The potter began making a vessel with a specific purpose and plan for it. He was intentional about his design and probably a master at his craft. But the vessel was ruined. Maybe the wheel was a little off-centered or the clay had some imperfection in it, or perhaps his hand brushed against it accidentally. Maybe Jeremiah walking into his shop distracted him momentarily. At any rate, the vessel was ruined. Just like my life when I followed my own paths instead of allowing the Great Potter to direct my ways. My life was ruined. I had gone from being the absolute perfect vessel He envisioned me to be and become a ruined vessel of no use to anyone. But the potter didn’t quit and discard the ruined vessel and God didn’t give up on me! As the potter looked at the ruined vessel, he quickly began anew to remake the vessel into what he wished it to be.
There’s a clue in the next couple of verses that reads, “Then the word of the Lord came to me: 6 ‘O house of Israel, can I not do with you as this potter has done? declares the Lord. Behold, like the clay in the potter’s hand, so are you in my hand, O house of Israel.’” Perhaps the potter changed his mind and made it into a different vessel for a different purpose or perhaps he simply started over and remade the vessel he intended from the start. But he didn’t give up on his work — just like God didn’t give up on me.

Truth in Love 09 January 2022

This morning, there’s a chill in the air and the sun is shining. That’s one of my favorite combinations. It would be even more favorable to me if there was snow on the ground. Yes, I’ll admit it, I like the white stuff. When I see snow covered ground and roofs, i see possibilities for new beginnings. It’s like the snow makes everything look fresh and new again. Now, I have many friends who would rather see 85 degrees than snow and they have the right to their own opinions. I like warm weather too. But, on days like today, you can step outside for a breath of fresh cool air and then step back inside in front of a window and feel the sun’s heat soaking deep into your muscles. You may wonder, did Jesus ever come in from the cold to warm His bones? Let’s look at a few scriptures and see if we can find an answer:
Isaiah 1:18 reads, “’Come now, let us settle the matter,’ says the LORD. ‘Though your sins are like scarlet, they shall be as white as snow; though they are red as crimson, they shall be like wool.’” Apparently Isaiah and his readers were familiar with snowfall deep enough to cover over the ground. And in Jeremiah 18:14 God asks, “Does the snow of Lebanon ever vanish from its rocky slopes? Do its cool waters from distant sources ever stop flowing?” Job recounts, “He says to the snow, ‘Fall on the earth,’ and to the rain shower, ‘Be a mighty downpour.’ (Job 37:6) The Psalmist wrote in Psalm 147:16, “He spreads the snow like wool and scatters the frost like ashes.” And who can forget the wife of virtue in Proverbs 31? Verse 21 says, “When it snows, she has no fear for her household; for all of them are clothed in scarlet.” And while there are many more references to the heat and drought, there are several additional references to the white stuff as well.
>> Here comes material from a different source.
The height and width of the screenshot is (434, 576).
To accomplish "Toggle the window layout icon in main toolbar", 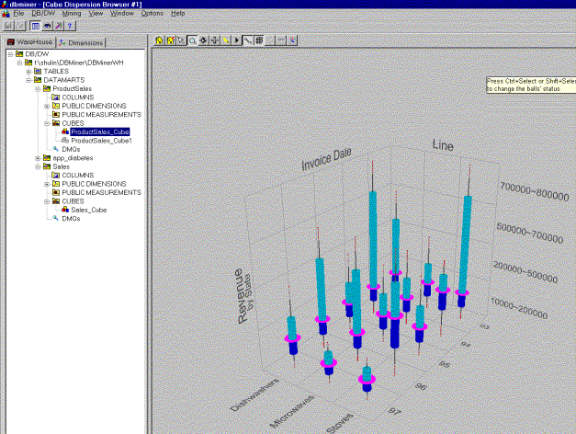I will (34, 26).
So, since unlike the foxes and birds, the Son of Man had nowhere to lay His head, there were probably many nights when He and His disciples slept out in the cold or searched for any available shelter from the wind and cold. What difference does it make? Why does it matter enough to write about it? Because it is just another way that God demonstrated His love for us. By becoming one of us, Jesus experienced the same things we do. Whether it was biting cold, or hot summer days, or even a broken heart because of a friend’s betrayal, He went through the same things we do. So, He understands. God could never experience our pain and weakness from up in heaven. So He came down to experience our lives. So, the next time you feel a chill in the air and wrap up a little tighter before ducking into a warm place, take a moment and thank God for His most wonderful gift.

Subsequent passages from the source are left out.